→ What you will do
From the records below, copy each line in which the string "agent" occurs.

→ Information
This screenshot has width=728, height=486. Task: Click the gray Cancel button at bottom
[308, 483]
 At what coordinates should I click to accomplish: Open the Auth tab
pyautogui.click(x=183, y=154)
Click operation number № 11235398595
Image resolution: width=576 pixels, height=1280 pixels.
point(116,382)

...

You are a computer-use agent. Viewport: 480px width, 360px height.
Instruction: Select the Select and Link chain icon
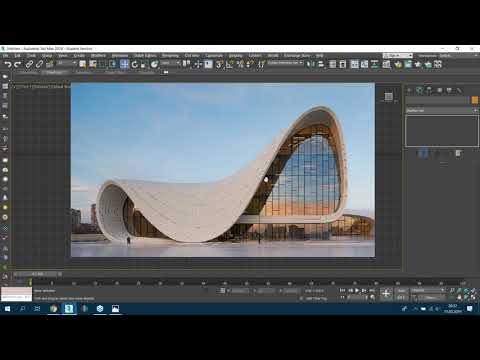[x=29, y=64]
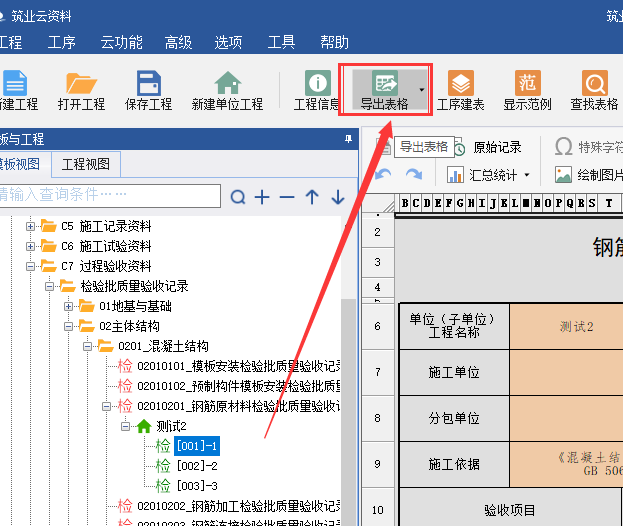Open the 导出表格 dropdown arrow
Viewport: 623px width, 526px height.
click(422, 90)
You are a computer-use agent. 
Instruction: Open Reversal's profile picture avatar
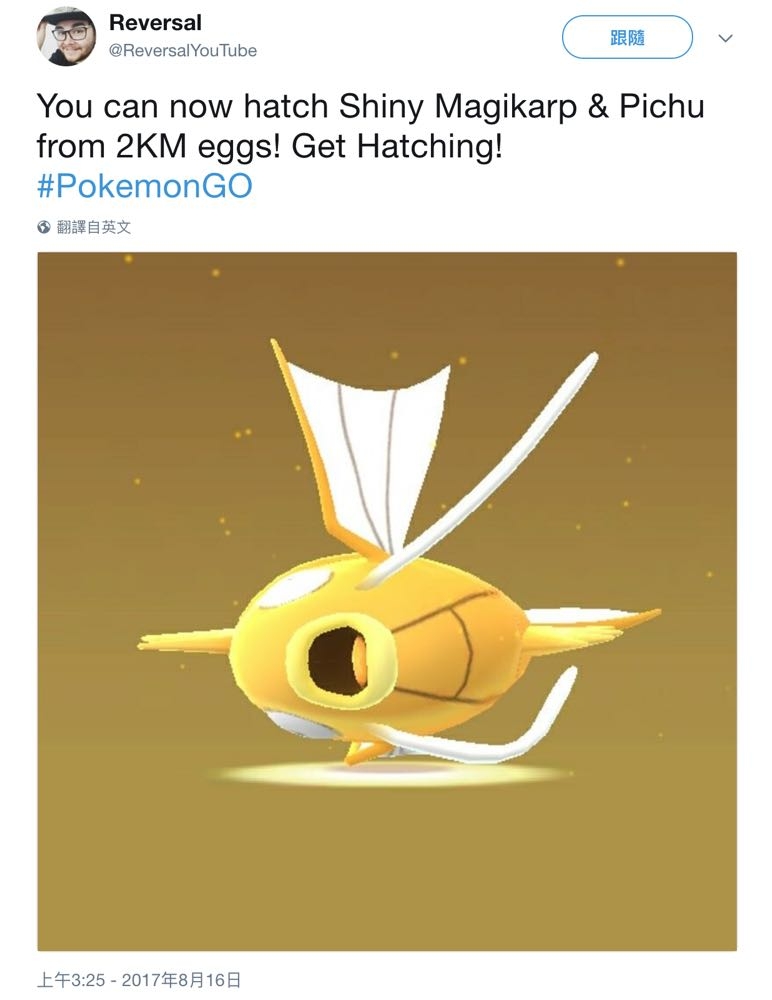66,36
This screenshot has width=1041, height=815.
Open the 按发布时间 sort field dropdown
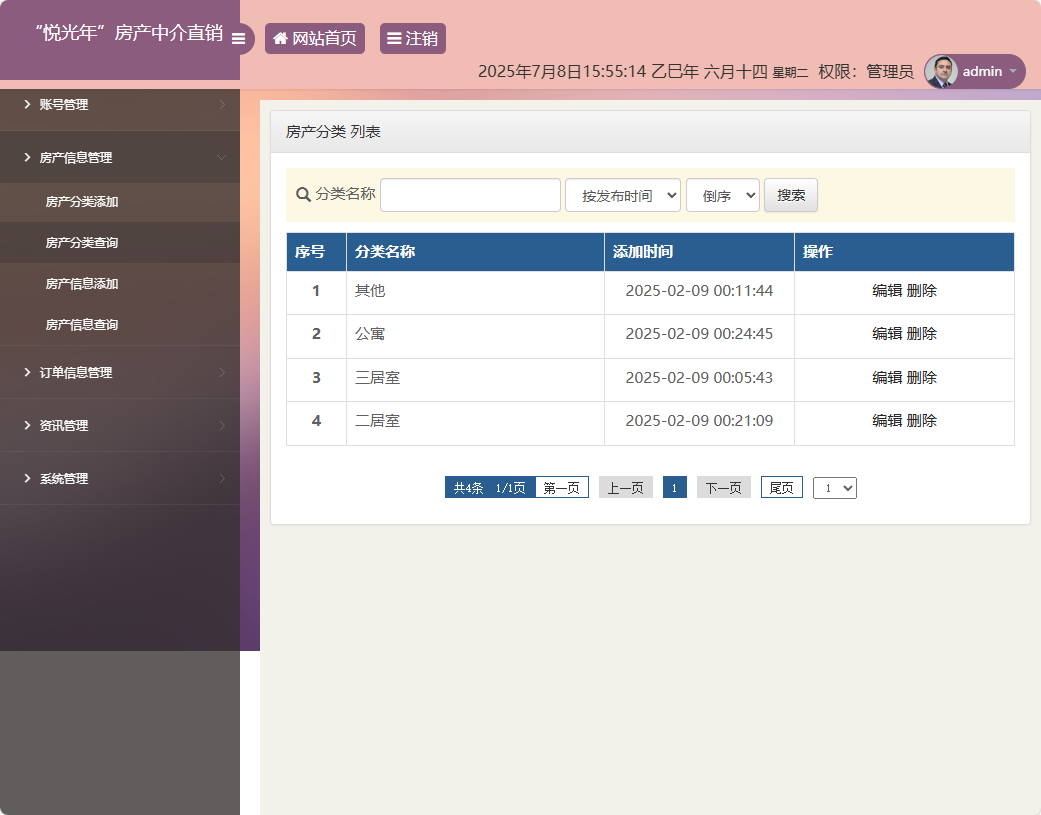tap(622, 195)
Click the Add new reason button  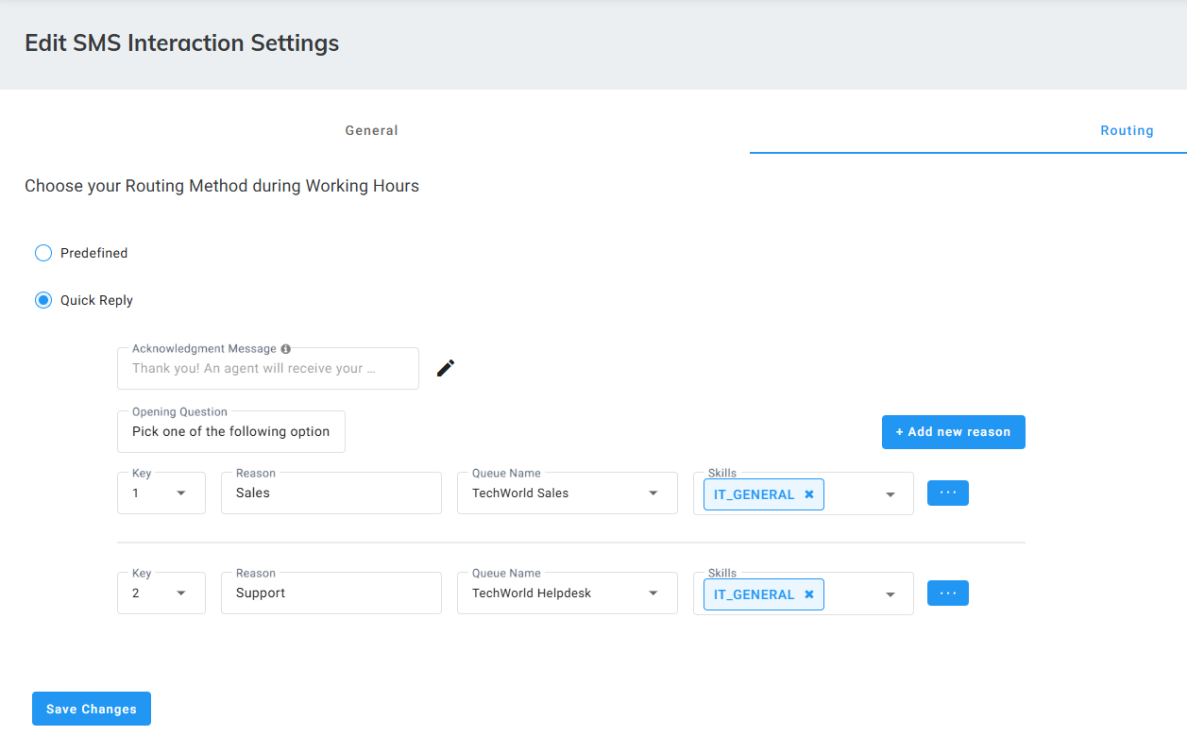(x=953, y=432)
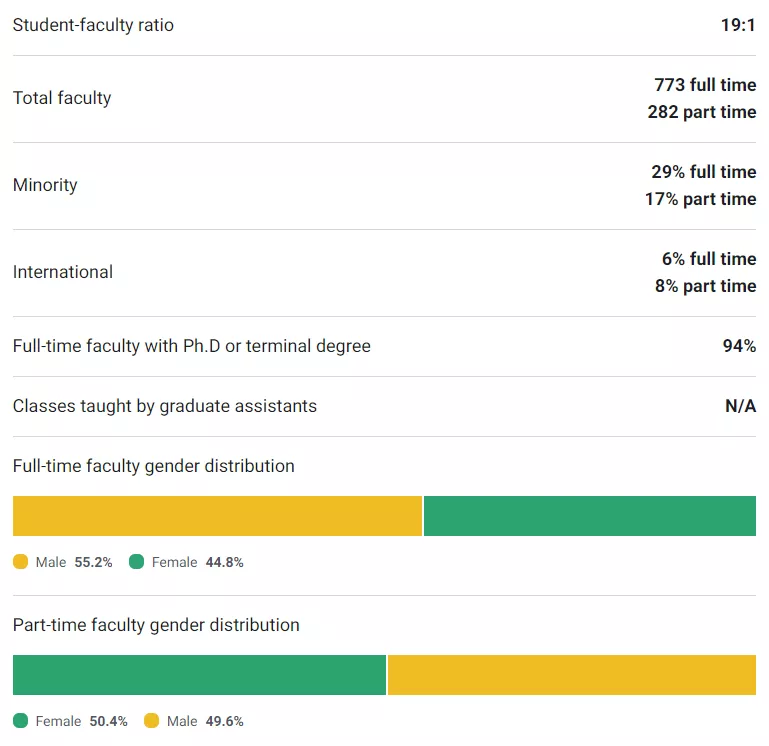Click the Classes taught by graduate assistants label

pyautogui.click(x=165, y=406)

→ Answer for the task
You are a computer-use agent. Viewport: 480px width, 360px height.
You are a computer-use agent. 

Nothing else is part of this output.